§ **Given request 1**
Set down the passage of the Norwegian Dreamworks post from "How so, one" up to and including "part of Chaos.", word for word.

§ **Page extract**
** START **

Norwegian Dreamworks 2

November 9th, 2014

Certain Quentin the Sweetheart (knowers of Lithuanian language will easily recognize whom I’m referring to) has posited, that nothing, except contingent things, necessarily exists – in other words – only necessary being is Chaos.
How so, one asks, if reason (science, mathematics) shows us, that things are orderly?
I want you to imagine being in a dream – that you are almost simultaneously a robot in 2500 AD and a nomad of 5000 BC. Certainly both experiences are nothing alike, and while certain order is found in both of them, it probably is a different order for both kinds (of experience).
Ok, if it’s still not clear where I’m going – these are two parts of Chaos, for robot – nomad experience wouldn’t make sense, for nomad, well, obviously, vice versa. They are both orderly only from certain spacetime point, let’s assume, from me being woken up and thinking of both (overlapping) dreams. Here we find third order. Third part of Chaos.
It seems like Chaos wants us to see order, yet have no clue of an experience of different possible world inferred from the rules of this order.

Everything is orderly, but doesn’t make sense.
Nothing is orderly, but (it) makes sense.

Wouldn’t it be somewhat in character of Chaos to have a part of its existence that necessarily wants to show/see other parts as consistent, as orderly? A sort of an eye of Chaos, that is possible for very specifically configured spacetime. Necessary contingency that sees itself as contingent necessity. For a chaosmic second. Which could last a human life, perhaps some more. A part, which at some point undoubtedly will stop existing, chaos, thus and then, becoming blind.

** END **

§ **Source records**

** START **

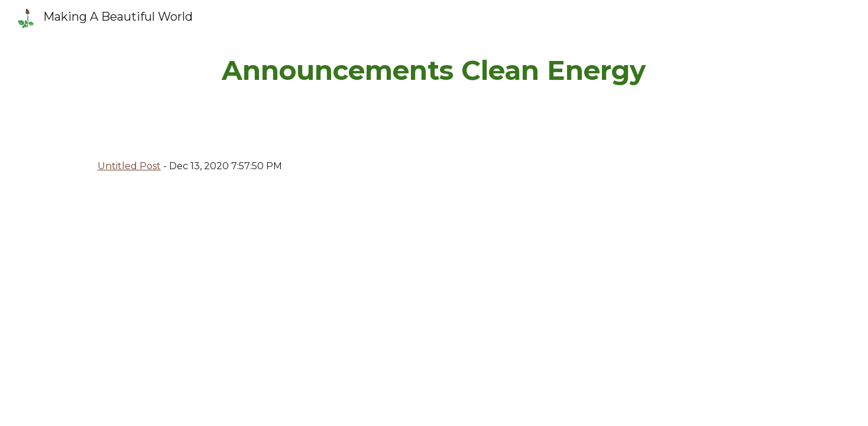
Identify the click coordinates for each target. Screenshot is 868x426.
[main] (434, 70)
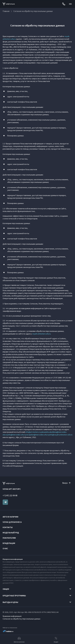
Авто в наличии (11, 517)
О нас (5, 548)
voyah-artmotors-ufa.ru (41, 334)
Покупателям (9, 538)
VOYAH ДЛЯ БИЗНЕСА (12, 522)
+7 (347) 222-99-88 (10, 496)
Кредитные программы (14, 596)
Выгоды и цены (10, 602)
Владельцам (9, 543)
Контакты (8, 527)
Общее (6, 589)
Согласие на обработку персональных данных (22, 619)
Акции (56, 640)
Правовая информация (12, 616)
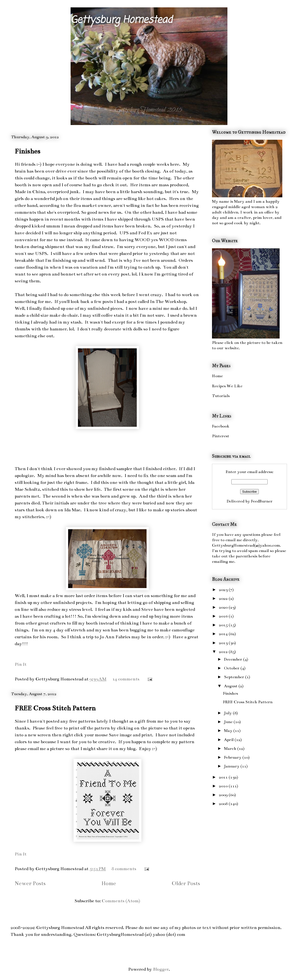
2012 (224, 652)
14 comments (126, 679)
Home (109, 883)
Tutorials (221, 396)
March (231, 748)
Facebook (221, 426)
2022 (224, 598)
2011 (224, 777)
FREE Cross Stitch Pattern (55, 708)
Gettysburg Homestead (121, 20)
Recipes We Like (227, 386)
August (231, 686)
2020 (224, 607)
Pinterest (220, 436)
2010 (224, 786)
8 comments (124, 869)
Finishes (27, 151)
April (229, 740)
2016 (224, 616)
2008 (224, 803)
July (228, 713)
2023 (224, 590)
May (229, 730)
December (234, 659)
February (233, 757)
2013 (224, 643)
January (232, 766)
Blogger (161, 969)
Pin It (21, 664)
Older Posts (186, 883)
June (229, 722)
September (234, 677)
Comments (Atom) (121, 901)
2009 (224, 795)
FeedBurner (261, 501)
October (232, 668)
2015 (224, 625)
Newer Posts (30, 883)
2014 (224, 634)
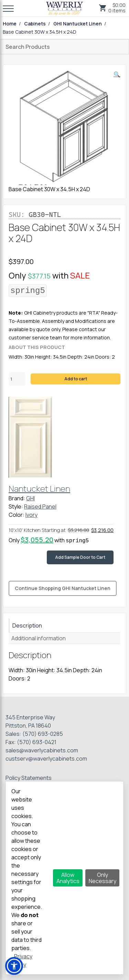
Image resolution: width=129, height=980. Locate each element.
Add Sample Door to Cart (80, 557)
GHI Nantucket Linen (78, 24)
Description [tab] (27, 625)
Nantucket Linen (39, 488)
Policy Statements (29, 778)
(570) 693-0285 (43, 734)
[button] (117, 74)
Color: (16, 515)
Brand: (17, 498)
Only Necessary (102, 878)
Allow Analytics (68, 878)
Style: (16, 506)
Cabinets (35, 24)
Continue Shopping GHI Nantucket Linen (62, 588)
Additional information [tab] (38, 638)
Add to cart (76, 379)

** END **

§ **Given request 2**
In the records, rewrite the lines from the line with "Кредитные программы (14, 596)" up to and including the last line, putting "Entries" wherever "Posts" appears and changing nothing else. Give only those lines, without the pictures.

§ **Task answer 1**
How so, one asks, if reason (science, mathematics) shows us, that things are orderly?
I want you to imagine being in a dream – that you are almost simultaneously a robot in 2500 AD and a nomad of 5000 BC. Certainly both experiences are nothing alike, and while certain order is found in both of them, it probably is a different order for both kinds (of experience).
Ok, if it’s still not clear where I’m going – these are two parts of Chaos, for robot – nomad experience wouldn’t make sense, for nomad, well, obviously, vice versa. They are both orderly only from certain spacetime point, let’s assume, from me being woken up and thinking of both (overlapping) dreams. Here we find third order. Third part of Chaos.

§ **Task answer 2**
Кредитные программы (14, 596)
Выгоды и цены (10, 602)
Владельцам (9, 543)
Контакты (8, 527)
Общее (6, 589)
Согласие на обработку персональных данных (22, 619)
Акции (56, 640)
Правовая информация (12, 616)
2012 (224, 652)
14 comments (126, 679)
Home (109, 883)
Tutorials (221, 396)
March (231, 748)
Facebook (221, 426)
2022 (224, 598)
2011 (224, 777)
FREE Cross Stitch Pattern (55, 708)
Gettysburg Homestead (121, 20)
Recipes We Like (227, 386)
August (231, 686)
2020 (224, 607)
Pinterest (220, 436)
2010 (224, 786)
8 comments (124, 869)
Finishes (27, 151)
April (229, 740)
2016 (224, 616)
2008 (224, 803)
July (228, 713)
2023 (224, 590)
May (229, 730)
December (234, 659)
February (233, 757)
2013 (224, 643)
January (232, 766)
Blogger (161, 969)
Pin It (21, 664)
Older Entries (186, 883)
June (229, 722)
September (234, 677)
Comments (Atom) (121, 901)
2009 (224, 795)
FeedBurner (261, 501)
October (232, 668)
2015 (224, 625)
Newer Entries (30, 883)
2014 (224, 634)
Image resolution: width=129, height=980. Locate each element.
Add Sample Door to Cart (80, 557)
GHI Nantucket Linen (78, 24)
Description [tab] (27, 625)
Nantucket Linen (39, 488)
Policy Statements (29, 778)
(570) 693-0285 (43, 734)
[button] (117, 74)
Color: (16, 515)
Brand: (17, 498)
Only Necessary (102, 878)
Allow Analytics (68, 878)
Style: (16, 506)
Cabinets (35, 24)
Continue Shopping GHI Nantucket Linen (62, 588)
Additional information [tab] (38, 638)
Add to cart (76, 379)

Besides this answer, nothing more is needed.